Thank you. Looking forward to hearing from you soon.

BioinfoHub-PeiQinNg commented 2 years ago

I have also tried training with my own dataset (the one shown above ) for training and prediction.

This is the command line that I have used python ~/localenv/EpiNano/Epinano_Predict.py -t sample.minus_strand.per.site.csv -p sample.minus_strand.per.site.csv -o test_predict -cl 6. Where column 6 is the mean base quality.

The following error came out instead:

ValueError: Location based indexing can only have [integer, integer slice (START point is INCLUDED, END point is EXCLUDED), listlike of integers, boolean array] types

I am not sure what is the issue this time. Will wait for your reply. Thank you for assisting me with debugging this.

Huanle commented 2 years ago

Hi Huan,

Thank you so much for getting back to me.

Instead of training my own models, is it possible for me to use the models in EpiNano for my dataset directly?

Please find the my minus_strand.per.site.csv input file head as below:

#Ref,pos,base,strand,cov,q_mean,q_median,q_std,mis,ins,del 2L,9499,T,-,1,17.00000,17.00000,0.00000,0.00000,0.00000,0.00000 2L,9500,A,-,1,20.00000,20.00000,0.00000,0.00000,0.00000,0.00000 2L,9501,G,-,1,17.00000,17.00000,0.00000,0.00000,0.00000,0.00000 2L,9502,G,-,1,17.00000,17.00000,0.00000,0.00000,0.00000,0.00000 2L,9503,G,-,1,22.00000,22.00000,0.00000,0.00000,0.00000,0.00000 2L,9504,A,-,1,11.00000,11.00000,0.00000,0.00000,0.00000,0.00000 2L,9505,C,-,1,16.00000,16.00000,0.00000,0.00000,0.00000,0.00000 2L,9506,G,-,1,19.00000,19.00000,0.00000,0.00000,0.00000,0.00000 2L,9507,T,-,1,15.00000,15.00000,0.00000,0.00000,0.00000,0.00000

Which columns should I use if I am interested in using the EpiNano models to predict m6A modifications?

Thank you. Looking forward to hearing from you soon.

Hi @BioinfoHub-PeiQinNg ,

You can try rrach.q3.mis3.del3.linear.dump , aka, the middle base quality, mismatch, and deletion frequencies of the RRACH (remember to filter for only rrach motifs afterwards, that's why data organized in 5mer mode will be helpful for you) motif to predict modifications.

Huanle commented 2 years ago

ValueError: Location based indexing can only have [integer, integer slice (

Can you tell me which line of the code gave you this error?

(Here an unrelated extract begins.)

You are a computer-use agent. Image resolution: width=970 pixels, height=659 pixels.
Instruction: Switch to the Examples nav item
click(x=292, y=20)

Are you using python3? What is your pandas version (it seems to be related to pandas dataframe)?

BioinfoHub-PeiQinNg commented 2 years ago

Hi Huan,

Thank you so much again for assisting me with this.

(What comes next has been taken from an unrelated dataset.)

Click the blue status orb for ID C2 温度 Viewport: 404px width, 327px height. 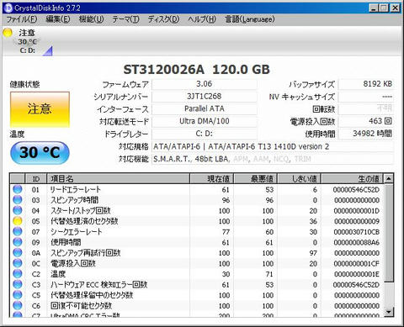(18, 274)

In terms of the line number, I have attached the following error message to provide a more detailed perspective: `The above exception was the direct cause of the following exception:

Traceback (most recent call last): File "/home/ng/localenv/EpiNano/Epinano_Predict.py", line 90, in Y = df_tmp.iloc[:,mod_col] File "/home/ng/localenv/miniconda3/envs/Epinano1.2/lib/python3.9/site-packages/pandas/core/indexing.py", line 961, in getitem return self._getitem_tuple(key) File "/home/ng/localenv/miniconda3/envs/Epinano1.2/lib/python3.9/site-packages/pandas/core/indexing.py", line 1458, in _getitem_tuple tup = self._validate_tuple_indexer(tup) File "/home/ng/localenv/miniconda3/envs/Epinano1.2/lib/python3.9/site-packages/pandas/core/indexing.py", line 771, in _validate_tuple_indexer raise ValueError( ValueError: Location based indexing can only have [integer, integer slice (START point is INCLUDED, END point is EXCLUDED), listlike of integers, boolean array] types`

The following are the versions of python and pandas which I am using to run EpiNano1.2: Python 3.9.7 Pandas 1.4.1

Hope that helps with the debugging. Looking forward to hearing from you soon.

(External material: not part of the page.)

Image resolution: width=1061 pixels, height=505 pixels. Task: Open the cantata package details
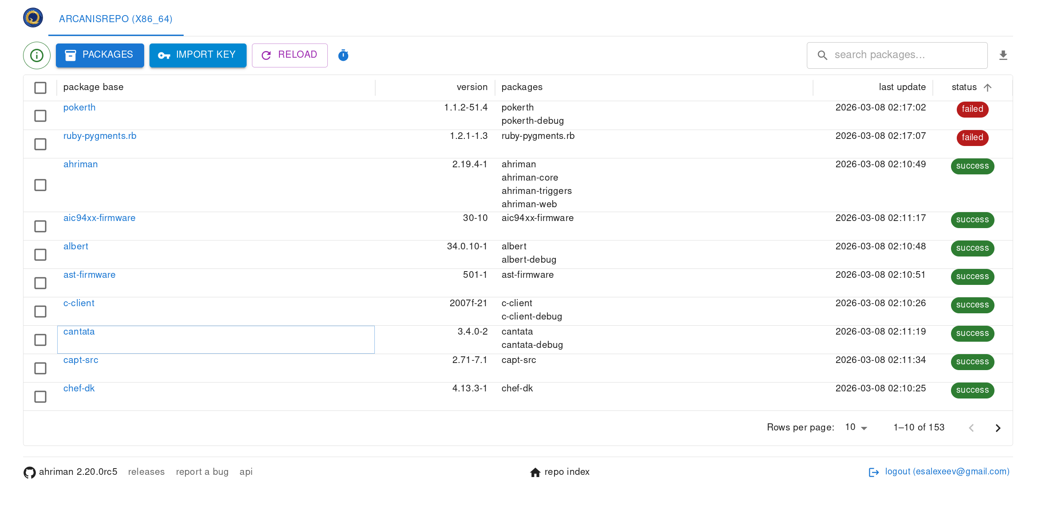point(79,331)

Huanle commented 2 years ago

Hi @BioinfoHub-PeiQinNg, You have not labeled your samples with modification status when trying to train models. The script yilded errors because it can not find this column. Can you please follow the tutorial and try it again?

Moreover, I also suggest installing recommended version of python and required packages as shortliested in the main readme page.